◆ YOUR ASSIGNMENT
When you have gone through the records below, state only how many lines include the word "Systems".

◆ INFORMATION SUPPLIED

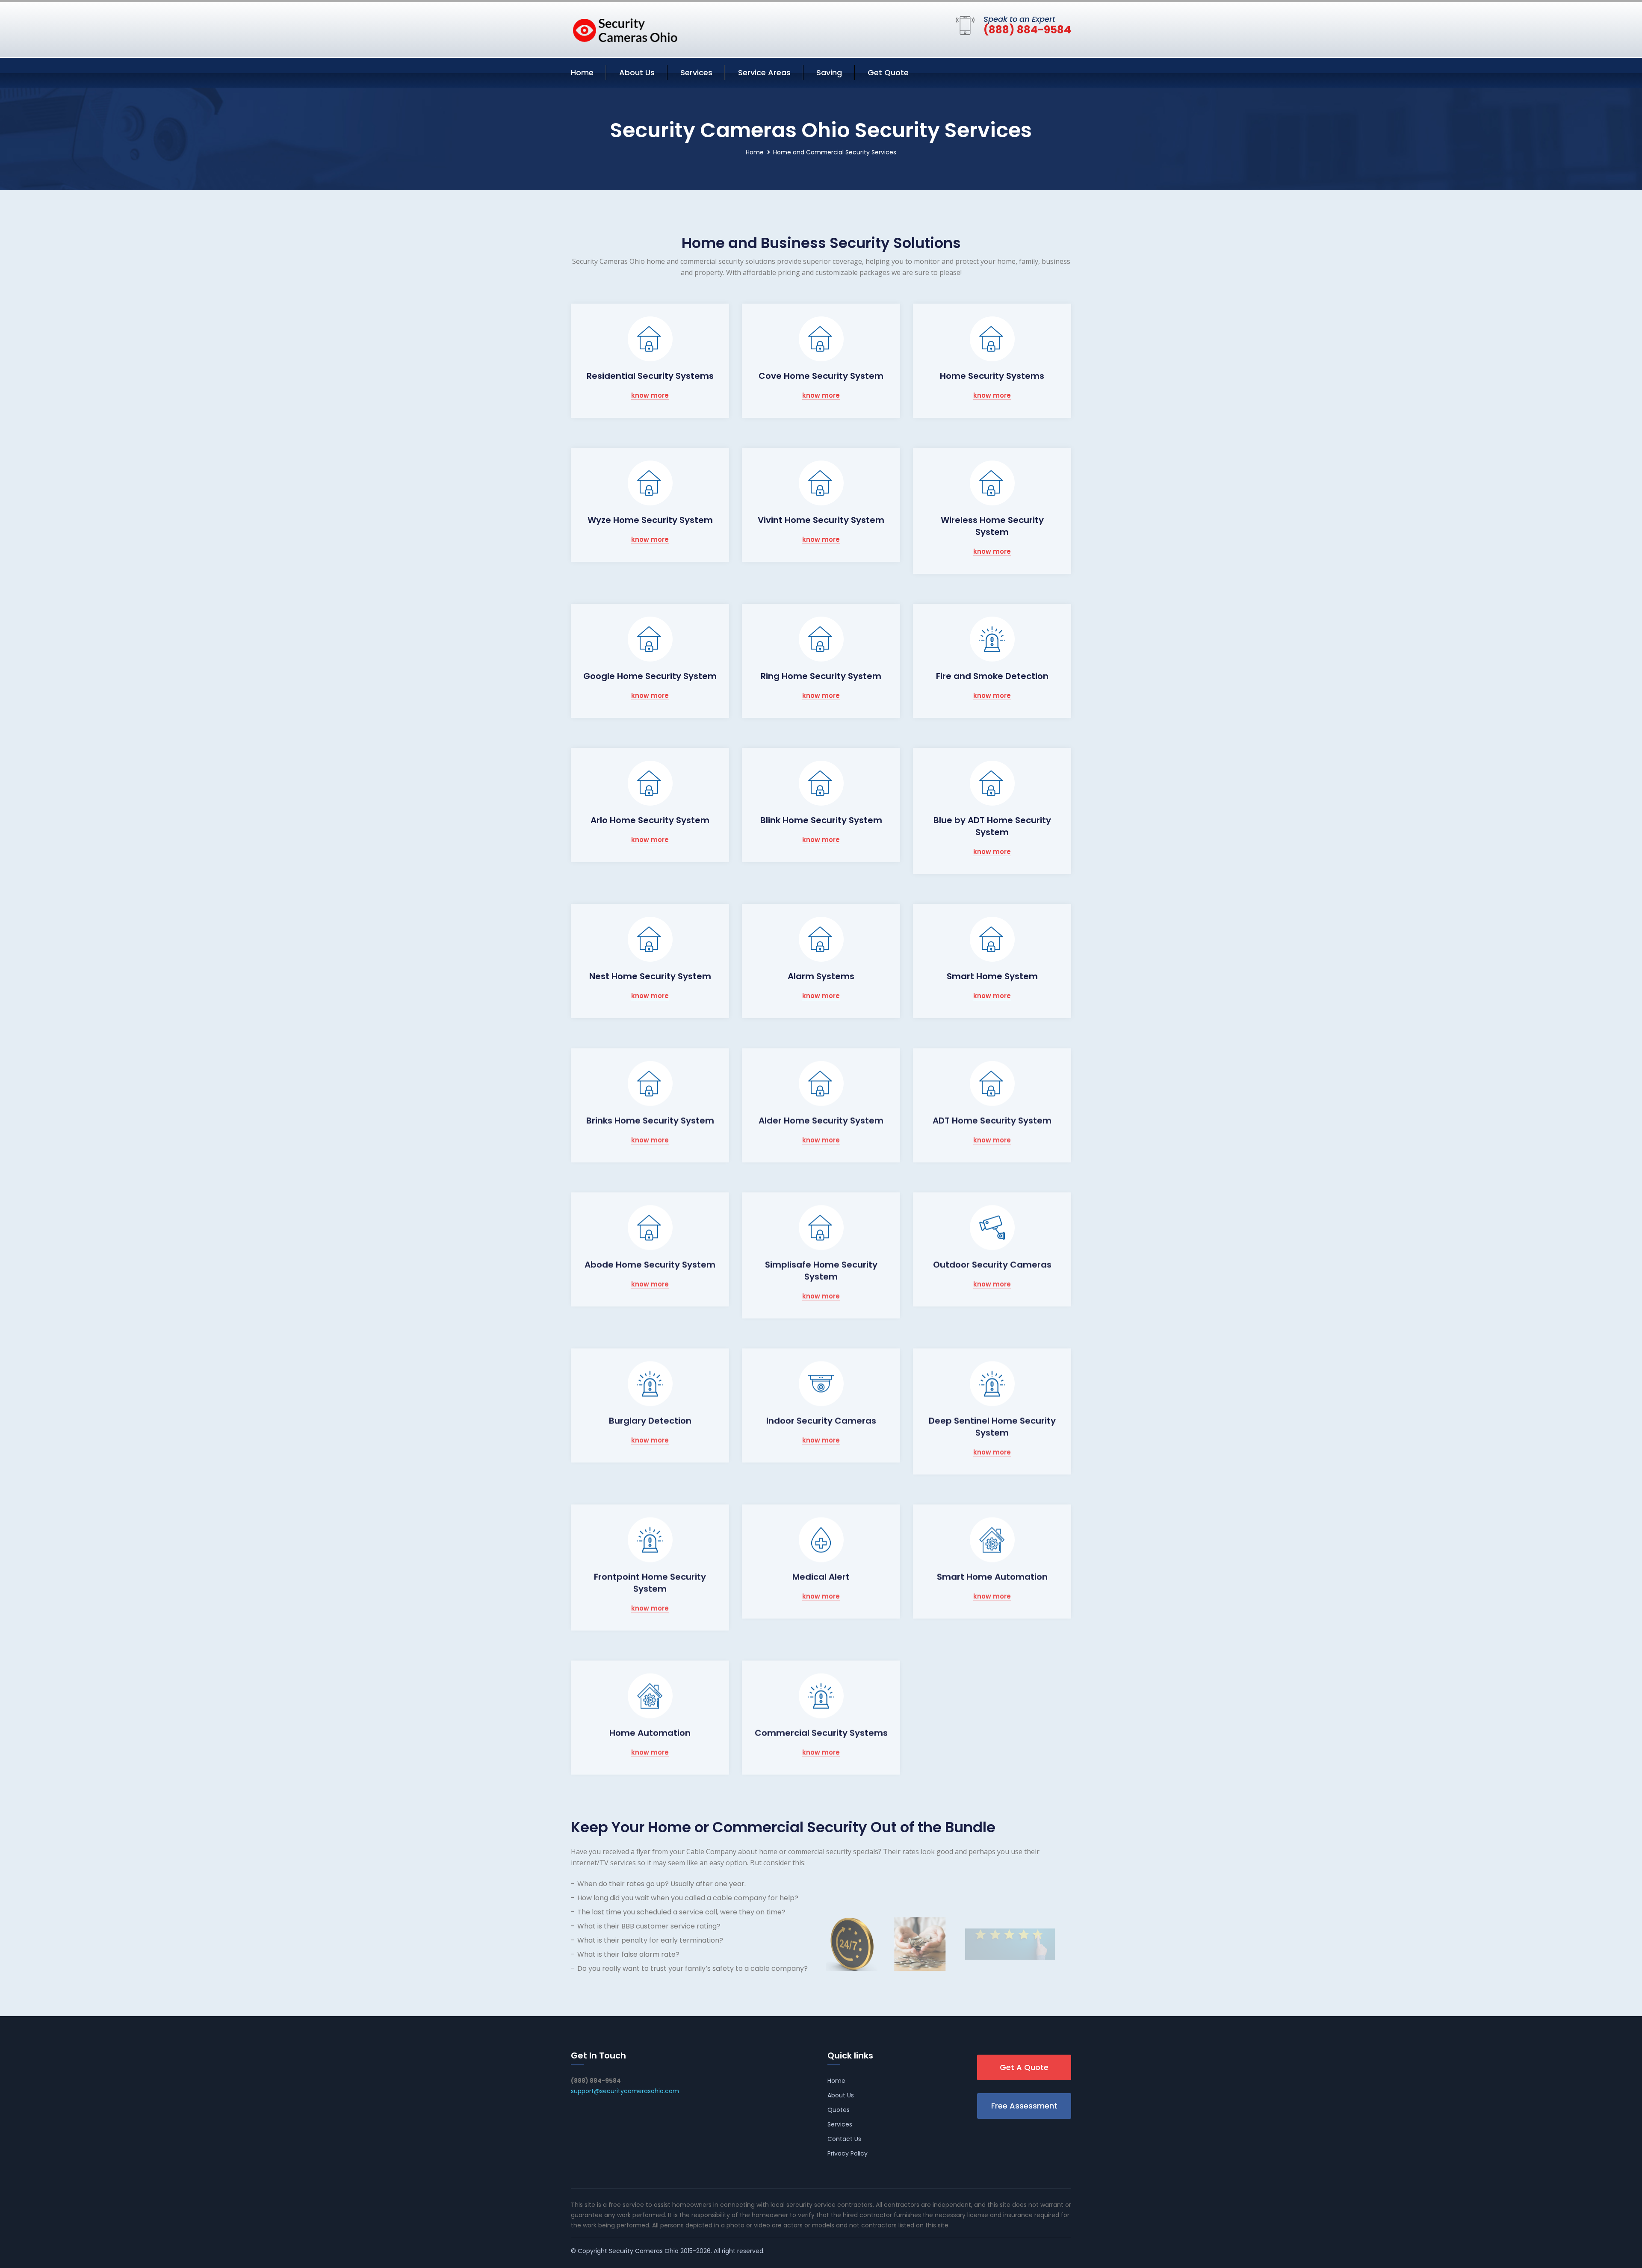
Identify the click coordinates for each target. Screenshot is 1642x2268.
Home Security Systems (992, 376)
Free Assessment (1024, 2105)
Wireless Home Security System (992, 526)
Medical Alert (821, 1577)
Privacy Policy (847, 2153)
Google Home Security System (650, 676)
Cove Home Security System (821, 376)
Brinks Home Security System (650, 1120)
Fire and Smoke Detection (992, 676)
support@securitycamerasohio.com (625, 2091)
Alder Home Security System (821, 1120)
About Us (637, 72)
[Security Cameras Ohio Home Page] (624, 28)
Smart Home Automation (992, 1577)
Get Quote (888, 72)
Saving (829, 72)
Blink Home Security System (821, 820)
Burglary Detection (650, 1420)
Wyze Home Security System (650, 520)
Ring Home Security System (821, 676)
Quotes (838, 2110)
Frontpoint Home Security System (650, 1583)
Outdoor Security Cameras (992, 1264)
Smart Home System (992, 976)
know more (650, 396)
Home (582, 72)
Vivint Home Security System (821, 520)
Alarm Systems (821, 976)
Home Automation (650, 1733)
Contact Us (844, 2139)
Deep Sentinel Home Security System (992, 1426)
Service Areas (764, 72)
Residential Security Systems (650, 376)
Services (696, 72)
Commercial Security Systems (821, 1733)
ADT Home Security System (992, 1120)
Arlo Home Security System (650, 820)
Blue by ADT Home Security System (992, 826)
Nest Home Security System (650, 976)
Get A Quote (1024, 2067)
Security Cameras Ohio (644, 2251)
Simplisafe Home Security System (821, 1270)
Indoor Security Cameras (821, 1420)
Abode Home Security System (650, 1264)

◆ RESULT
4